At the end of the fishing day we would head back to our posada to find our room meticulously cleaned, we had a shower and headed to the bar. Internet was down in our posada (during our stay…or indefinitely who knows….who cares) so we went to a small cocktail bar next to the church to have a few drinks and to use the free wifi. Sitting there sipping a mojito and seeing the sun set in the ocean whilst pelicans crash right in front of you and tarpons rolling every where is worth a sit and not grab your rod for a moment, take in these pleasures for colder days.

Every night our lovely landlady created the best meals we could think of. We had snapper, barracuda, octopus, lobster, lionfish all accompanied by salads, sweet potato, cassava fries and or arrepas.
The evenings we spend tying flies getting re-stocked with fresh new flies or new designs. Fishing for tarpon in the harbour was something for the experts, with so much baitfish around we needed to make exact imitations. Luckily I brought a stash of Dyckers fibers and some ample amount of SL 12 2/0 and 1/0 hooks to play around.
Bonefish flies were simple as always, tan and size 4 and 6.
Almost every night Guillermo, Hawer and his brother came by to drink some beers and chat about island life, the current situation in Venezuela and off course fishing.
We didn’t spend much time going out but if you want there are several places for late night cocktails and beautiful women…….why didn’t we go out Henk Jan??
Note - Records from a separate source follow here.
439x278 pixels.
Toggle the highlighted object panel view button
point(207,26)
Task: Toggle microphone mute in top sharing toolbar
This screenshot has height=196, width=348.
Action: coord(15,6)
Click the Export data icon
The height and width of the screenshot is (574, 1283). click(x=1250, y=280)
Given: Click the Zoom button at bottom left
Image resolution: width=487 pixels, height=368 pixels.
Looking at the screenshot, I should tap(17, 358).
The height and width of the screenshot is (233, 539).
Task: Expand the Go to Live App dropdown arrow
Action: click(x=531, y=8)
Looking back LR was difficult due to tide circumstances but it was very worthwhile going there and fish that famous place. I certainly cannot complain about the fish I caught. Maybe my hopes/standard were set a bit too high but all in all I look back on a successful trip with a buddy who made the adventure complete.

It was lovely staying at the Posada Sueno del Mar. We had great help from Oceanica and foremost from Guillermo who was always there to help us when needed. Hawer and his brother were awesome, we enjoyed their company very much onshore and offshore, his Sunday bbq and his diving skills, contact him If you would ever want to fish Los Roques.
In the end we can surely say that Los Roques is a destination that has ample fishing possibilities for the wandering fisherman but we do advise to hire a guide now and again to visit the non-recreational zones. Prices are very reasonable and daily life isn’t expensive. Just make sure you take a huge stack of dollar bills for your cocktails and tips. Cheers Brian Elward.